____ AVAILABLE RECORDS

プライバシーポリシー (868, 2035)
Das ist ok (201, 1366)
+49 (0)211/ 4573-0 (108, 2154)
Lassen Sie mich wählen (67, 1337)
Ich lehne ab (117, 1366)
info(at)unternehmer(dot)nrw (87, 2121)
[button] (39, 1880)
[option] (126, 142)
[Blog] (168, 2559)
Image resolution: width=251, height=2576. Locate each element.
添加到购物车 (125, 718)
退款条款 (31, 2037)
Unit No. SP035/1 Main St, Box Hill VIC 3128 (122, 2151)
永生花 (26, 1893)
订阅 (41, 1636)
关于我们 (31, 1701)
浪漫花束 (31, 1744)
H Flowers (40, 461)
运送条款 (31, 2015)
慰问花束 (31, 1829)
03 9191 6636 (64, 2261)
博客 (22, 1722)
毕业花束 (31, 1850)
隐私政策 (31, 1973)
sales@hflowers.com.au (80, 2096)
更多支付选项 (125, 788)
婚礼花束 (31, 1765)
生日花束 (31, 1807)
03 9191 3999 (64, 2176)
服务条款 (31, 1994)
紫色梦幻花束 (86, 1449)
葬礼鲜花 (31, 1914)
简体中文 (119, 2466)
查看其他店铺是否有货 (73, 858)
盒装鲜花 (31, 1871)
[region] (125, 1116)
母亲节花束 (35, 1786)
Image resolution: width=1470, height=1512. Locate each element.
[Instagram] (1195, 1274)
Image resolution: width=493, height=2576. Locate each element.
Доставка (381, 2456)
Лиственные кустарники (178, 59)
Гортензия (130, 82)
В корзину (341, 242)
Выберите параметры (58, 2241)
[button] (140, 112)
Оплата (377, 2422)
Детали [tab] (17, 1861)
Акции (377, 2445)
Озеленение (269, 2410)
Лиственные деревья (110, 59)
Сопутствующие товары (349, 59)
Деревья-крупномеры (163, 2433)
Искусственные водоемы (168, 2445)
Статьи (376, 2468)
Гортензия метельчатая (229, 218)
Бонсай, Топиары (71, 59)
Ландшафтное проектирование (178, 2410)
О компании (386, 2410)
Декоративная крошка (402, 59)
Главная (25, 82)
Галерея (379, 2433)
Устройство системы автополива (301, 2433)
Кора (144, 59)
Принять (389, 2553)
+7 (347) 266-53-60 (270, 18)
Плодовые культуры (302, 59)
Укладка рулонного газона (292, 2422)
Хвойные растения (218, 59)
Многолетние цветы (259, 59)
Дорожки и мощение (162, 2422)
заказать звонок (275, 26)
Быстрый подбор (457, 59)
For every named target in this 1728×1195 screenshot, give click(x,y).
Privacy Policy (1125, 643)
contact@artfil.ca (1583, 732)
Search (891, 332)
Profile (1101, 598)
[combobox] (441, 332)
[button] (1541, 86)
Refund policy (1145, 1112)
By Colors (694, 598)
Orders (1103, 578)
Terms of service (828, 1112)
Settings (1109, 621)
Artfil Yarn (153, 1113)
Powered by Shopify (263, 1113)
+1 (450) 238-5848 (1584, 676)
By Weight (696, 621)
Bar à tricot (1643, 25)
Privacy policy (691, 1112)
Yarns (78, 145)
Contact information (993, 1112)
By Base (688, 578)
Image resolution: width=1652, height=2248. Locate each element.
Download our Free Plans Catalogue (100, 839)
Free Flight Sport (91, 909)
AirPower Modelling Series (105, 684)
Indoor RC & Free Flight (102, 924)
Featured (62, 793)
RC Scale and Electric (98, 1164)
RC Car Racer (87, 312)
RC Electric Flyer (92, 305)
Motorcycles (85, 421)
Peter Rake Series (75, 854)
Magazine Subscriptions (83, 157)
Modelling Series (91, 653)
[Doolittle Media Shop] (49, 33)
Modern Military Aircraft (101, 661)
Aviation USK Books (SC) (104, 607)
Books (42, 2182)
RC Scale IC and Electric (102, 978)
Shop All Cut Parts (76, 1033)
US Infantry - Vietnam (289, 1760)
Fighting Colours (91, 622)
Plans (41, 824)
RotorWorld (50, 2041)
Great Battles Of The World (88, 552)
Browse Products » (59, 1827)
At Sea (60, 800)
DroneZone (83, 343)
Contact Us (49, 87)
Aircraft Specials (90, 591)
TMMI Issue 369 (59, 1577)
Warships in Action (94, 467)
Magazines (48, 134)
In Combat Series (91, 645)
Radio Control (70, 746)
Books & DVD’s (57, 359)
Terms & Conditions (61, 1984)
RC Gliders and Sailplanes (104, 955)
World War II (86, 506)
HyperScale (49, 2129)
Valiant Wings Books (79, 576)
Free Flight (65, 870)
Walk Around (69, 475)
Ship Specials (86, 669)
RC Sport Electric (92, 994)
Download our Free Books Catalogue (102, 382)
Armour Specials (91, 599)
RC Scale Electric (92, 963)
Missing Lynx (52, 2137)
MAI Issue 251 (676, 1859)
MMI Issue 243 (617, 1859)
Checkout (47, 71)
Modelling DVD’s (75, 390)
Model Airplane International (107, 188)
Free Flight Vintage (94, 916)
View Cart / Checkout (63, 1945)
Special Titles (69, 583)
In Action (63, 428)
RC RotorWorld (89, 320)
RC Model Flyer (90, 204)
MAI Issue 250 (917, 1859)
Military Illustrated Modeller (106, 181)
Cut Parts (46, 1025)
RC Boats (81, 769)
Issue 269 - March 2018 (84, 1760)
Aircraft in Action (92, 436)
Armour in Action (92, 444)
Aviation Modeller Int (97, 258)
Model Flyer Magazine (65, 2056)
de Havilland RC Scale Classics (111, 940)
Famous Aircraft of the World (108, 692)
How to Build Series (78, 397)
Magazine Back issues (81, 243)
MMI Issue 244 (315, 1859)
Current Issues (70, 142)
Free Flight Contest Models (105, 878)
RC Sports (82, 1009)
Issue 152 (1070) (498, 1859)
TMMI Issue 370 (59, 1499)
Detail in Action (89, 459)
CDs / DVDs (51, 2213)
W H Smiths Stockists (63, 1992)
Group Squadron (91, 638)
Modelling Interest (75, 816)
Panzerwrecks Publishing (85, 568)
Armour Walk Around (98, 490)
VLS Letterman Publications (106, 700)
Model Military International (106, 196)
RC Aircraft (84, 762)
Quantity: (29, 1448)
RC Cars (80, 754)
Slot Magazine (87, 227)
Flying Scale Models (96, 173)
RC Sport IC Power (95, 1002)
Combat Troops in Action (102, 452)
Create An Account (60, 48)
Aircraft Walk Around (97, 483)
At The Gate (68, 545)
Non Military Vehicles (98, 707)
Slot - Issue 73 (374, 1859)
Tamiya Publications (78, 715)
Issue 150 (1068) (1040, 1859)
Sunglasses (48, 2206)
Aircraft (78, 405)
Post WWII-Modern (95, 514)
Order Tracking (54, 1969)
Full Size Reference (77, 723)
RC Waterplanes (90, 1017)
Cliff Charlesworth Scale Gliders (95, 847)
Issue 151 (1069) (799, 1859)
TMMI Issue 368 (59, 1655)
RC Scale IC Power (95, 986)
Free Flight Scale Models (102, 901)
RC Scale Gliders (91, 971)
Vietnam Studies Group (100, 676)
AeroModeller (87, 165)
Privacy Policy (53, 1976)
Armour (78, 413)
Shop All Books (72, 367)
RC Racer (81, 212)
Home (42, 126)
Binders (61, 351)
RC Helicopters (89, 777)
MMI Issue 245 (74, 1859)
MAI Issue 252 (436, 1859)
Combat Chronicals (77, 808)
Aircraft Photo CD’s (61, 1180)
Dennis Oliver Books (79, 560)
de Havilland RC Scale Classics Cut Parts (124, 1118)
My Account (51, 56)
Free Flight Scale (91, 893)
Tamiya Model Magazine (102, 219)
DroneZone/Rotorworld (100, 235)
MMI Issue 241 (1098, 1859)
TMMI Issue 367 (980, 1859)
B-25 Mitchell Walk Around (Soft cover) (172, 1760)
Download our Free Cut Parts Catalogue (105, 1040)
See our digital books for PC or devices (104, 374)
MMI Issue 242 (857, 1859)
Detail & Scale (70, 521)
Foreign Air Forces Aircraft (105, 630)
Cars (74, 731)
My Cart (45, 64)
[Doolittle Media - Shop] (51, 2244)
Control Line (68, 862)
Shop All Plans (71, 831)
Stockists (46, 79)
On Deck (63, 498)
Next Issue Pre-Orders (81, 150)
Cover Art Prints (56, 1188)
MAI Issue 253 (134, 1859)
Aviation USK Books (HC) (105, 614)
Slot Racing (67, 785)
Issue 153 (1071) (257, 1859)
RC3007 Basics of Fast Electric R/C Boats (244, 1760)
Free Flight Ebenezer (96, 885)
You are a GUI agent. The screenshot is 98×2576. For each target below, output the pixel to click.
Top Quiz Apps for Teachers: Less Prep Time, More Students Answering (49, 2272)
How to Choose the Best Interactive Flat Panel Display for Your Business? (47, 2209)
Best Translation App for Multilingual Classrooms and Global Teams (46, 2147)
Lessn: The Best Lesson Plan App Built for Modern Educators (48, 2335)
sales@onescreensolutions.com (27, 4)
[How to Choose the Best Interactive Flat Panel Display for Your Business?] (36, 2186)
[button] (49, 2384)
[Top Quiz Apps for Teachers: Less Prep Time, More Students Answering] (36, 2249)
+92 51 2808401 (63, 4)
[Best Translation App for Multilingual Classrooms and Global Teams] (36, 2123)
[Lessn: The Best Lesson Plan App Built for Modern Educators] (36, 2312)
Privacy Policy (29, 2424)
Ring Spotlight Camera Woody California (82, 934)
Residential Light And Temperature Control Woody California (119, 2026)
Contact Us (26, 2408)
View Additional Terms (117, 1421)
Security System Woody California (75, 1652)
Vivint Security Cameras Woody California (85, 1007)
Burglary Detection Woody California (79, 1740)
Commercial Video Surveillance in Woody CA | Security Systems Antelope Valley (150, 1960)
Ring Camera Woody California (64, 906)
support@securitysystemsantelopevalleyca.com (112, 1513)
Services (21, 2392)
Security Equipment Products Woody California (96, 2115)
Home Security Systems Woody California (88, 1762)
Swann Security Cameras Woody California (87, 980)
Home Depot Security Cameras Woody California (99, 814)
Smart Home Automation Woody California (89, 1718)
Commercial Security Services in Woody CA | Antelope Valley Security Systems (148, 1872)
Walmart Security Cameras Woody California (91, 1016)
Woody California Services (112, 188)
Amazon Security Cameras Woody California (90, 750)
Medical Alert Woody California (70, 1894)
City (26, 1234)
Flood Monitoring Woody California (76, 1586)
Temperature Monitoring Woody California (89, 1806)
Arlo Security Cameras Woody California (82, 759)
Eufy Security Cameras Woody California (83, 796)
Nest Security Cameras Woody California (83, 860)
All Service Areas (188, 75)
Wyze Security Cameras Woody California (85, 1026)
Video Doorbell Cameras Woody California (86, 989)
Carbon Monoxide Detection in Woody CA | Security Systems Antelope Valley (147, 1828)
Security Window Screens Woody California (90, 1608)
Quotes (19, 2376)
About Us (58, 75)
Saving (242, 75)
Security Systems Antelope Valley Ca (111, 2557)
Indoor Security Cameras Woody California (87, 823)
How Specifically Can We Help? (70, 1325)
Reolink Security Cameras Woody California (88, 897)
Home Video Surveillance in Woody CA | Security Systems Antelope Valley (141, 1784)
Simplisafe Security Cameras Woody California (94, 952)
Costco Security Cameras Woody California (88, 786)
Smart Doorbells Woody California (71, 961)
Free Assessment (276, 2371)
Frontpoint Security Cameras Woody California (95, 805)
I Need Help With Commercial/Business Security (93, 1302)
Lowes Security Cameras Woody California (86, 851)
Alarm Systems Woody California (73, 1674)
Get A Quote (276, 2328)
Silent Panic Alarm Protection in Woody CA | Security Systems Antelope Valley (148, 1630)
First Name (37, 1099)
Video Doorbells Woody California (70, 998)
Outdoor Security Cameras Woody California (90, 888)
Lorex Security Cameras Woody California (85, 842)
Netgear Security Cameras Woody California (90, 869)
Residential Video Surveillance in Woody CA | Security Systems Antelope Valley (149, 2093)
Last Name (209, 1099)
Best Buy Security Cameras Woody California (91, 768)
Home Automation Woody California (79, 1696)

________

### WHAT IS REQUIRED
Your answer must be the lines above from the one containing "Aircraft Photo CD’s (61, 1180)" to the one containing "Free Flight Ebenezer (96, 885)", both included, restated word for word.

### OUTPUT OF THE TASK
Aircraft Photo CD’s (61, 1180)
Dennis Oliver Books (79, 560)
de Havilland RC Scale Classics Cut Parts (124, 1118)
My Account (51, 56)
Free Flight Scale (91, 893)
Tamiya Model Magazine (102, 219)
DroneZone/Rotorworld (100, 235)
MMI Issue 241 (1098, 1859)
TMMI Issue 367 (980, 1859)
B-25 Mitchell Walk Around (Soft cover) (172, 1760)
Download our Free Cut Parts Catalogue (105, 1040)
See our digital books for PC or devices (104, 374)
MMI Issue 242 (857, 1859)
Detail & Scale (70, 521)
Foreign Air Forces Aircraft (105, 630)
Cars (74, 731)
My Cart (45, 64)
[Doolittle Media - Shop] (51, 2244)
Control Line (68, 862)
Shop All Plans (71, 831)
Stockists (46, 79)
On Deck (63, 498)
Next Issue Pre-Orders (81, 150)
Cover Art Prints (56, 1188)
MAI Issue 253 (134, 1859)
Aviation USK Books (HC) (105, 614)
Slot Racing (67, 785)
Issue 153 (1071) (257, 1859)
RC3007 Basics of Fast Electric R/C Boats (244, 1760)
Free Flight Ebenezer (96, 885)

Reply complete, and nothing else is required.